Dosa-dosa personal diselesaikan di rumah. Di depan istri dan
anak-anaknya, mereka mengakui pernah berselingkuh dengan penyanyi
dangdut, sekretaris pribadi, bintang film, atau dengan sosialita kurang
ternama. Mereka pasrah, tapi tak berani untuk harakiri. Sebelum
pengakuan itu, pisau dapur dan obeng kembang sengaja disembunyikan.
Mereka menangis, sujud di depan anak-istrinya yang tengah bingung untuk
membedakan; ini sinetron atau kehidupan nyata.
Para pengembang perumahan dan apartemen tidak lagi beriklan “sebelum
harga naik”. Kerjasama dengan Fenny Rose telah dihentikan. Tak ada lagi
ambisi untuk membangun hunian-hunian tepi pantai yang indah, atau di
sekitar segitiga emas Jakarta yang potensial. Mereka hanya membangun
panti asuhan dan panti wreda. Kesadaran mencuat dalam benak, bahwa dunia
akan segera berakhir, dan segalanya akan kembali ke pemilik Agung Alam
Semesta.
Sebulan sebelum kiamat, orang-orang hilang korban penculikan
ditemukan kuburnya. Para penculik dengan rasa sesal yang sangat besar
membeberkan semuanya. Detail peristiwa dan kronologisnya mereka tulis
dalam sebuah buku tebal. Di dalam buku itu, selain nama-nama korban,
ditulis juga siapa saja yang menjadi dalang penculikan. Misteri
keberadaan Wiji Thukul dan pembunuhan Munir perlahan terkuak, dan
kemudian menjadi jelas. Para pegiat HAM yang mengikuti peristiwa
tersebut sedikit saja, rupanya menjelang kiamat para pegiat palsu telah
bertobat dari kemunafikan, dan memilih untuk tidak ikut-ikutan.
KPU dibubarkan, sebab sudah tidak akan ada lagi pemilu yang memakan
biaya besar. Partai politik berubah menjadi majelis-majelis keagamaan,
kemudian “diakuisisi” oleh para ustadz, kiai, pendeta, dan habib. Ruang
publik bersih dari polusi visual. Gambar-gambar caleg menghilang dari
pohon, tiang listrik, tembok gang, gapura, wc umum, tong sampah, dan
jembatan penyeberangan. Semuanya sebenar bersih.

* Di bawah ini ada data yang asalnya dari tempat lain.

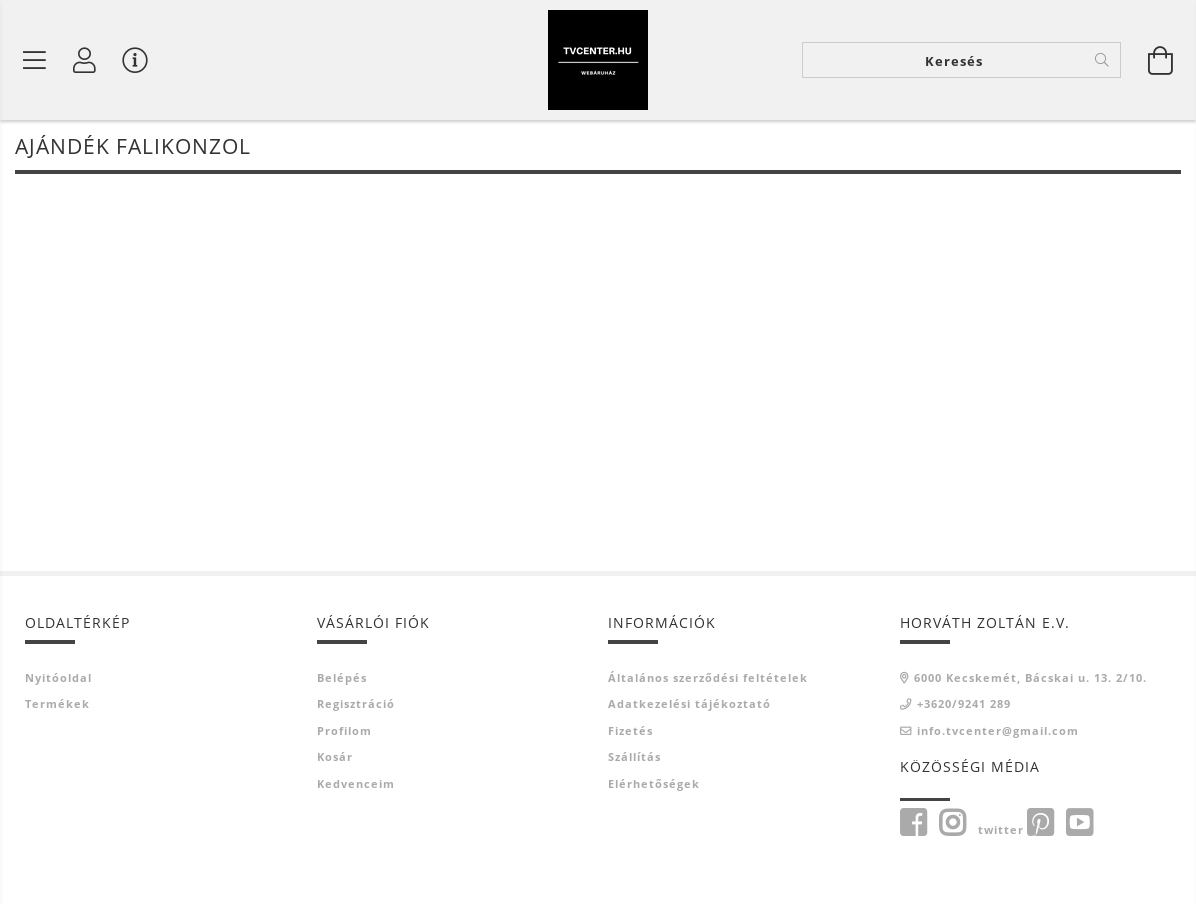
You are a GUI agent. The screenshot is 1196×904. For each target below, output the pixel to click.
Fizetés (630, 731)
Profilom (344, 731)
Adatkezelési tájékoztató (689, 705)
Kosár (335, 758)
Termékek (57, 705)
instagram (952, 825)
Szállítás (634, 758)
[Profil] (85, 60)
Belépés (342, 678)
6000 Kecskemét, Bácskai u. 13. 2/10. (1030, 678)
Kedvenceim (356, 784)
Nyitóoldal (58, 678)
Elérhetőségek (654, 784)
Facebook (913, 825)
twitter (1001, 831)
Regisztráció (356, 705)
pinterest (1040, 825)
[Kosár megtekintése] (1161, 60)
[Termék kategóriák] (35, 60)
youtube (1079, 825)
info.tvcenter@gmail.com (998, 731)
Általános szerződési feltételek (708, 678)
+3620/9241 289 (964, 705)
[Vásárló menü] (135, 60)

Supporter sepakbola tidak lagi bermusuhan. Mereka berkumpul di GBK.
Dari Bandung, Malang, Surabaya, Medan, Makassar, Solo, Yogyakarta,
Samarinda, Tangerang, Papua, Lamongan, Kediri, Padang, Pekanbaru, dan
daerah-daerah lainnya, semuanya hadir mengikuti semacam rekonsiliasi
nasional. Sebagai tuan rumah, tentu suporter Jakarta ikut hadir juga.
Mereka menangis dan saling berpelukan. Segala dendam dan kebencian
luruh, yang tersisa hanya kata maaf. Memaafkan bekas musuh dan diri
sendiri; betapa permusuhan itu telah mereka dijalani selama
berpuluh-puluh tahun. Di titik ini kesadaran menggetarkan kemanusiaan.
Acara dipungkas dengan bersama-sama menyanyikan lagu Indonesia Raya. Itu
adalah anthem terakhir di stadion kebanggaan sebelum kiamat datang.
Langit pucat mendengarkan deru syahdu lagu.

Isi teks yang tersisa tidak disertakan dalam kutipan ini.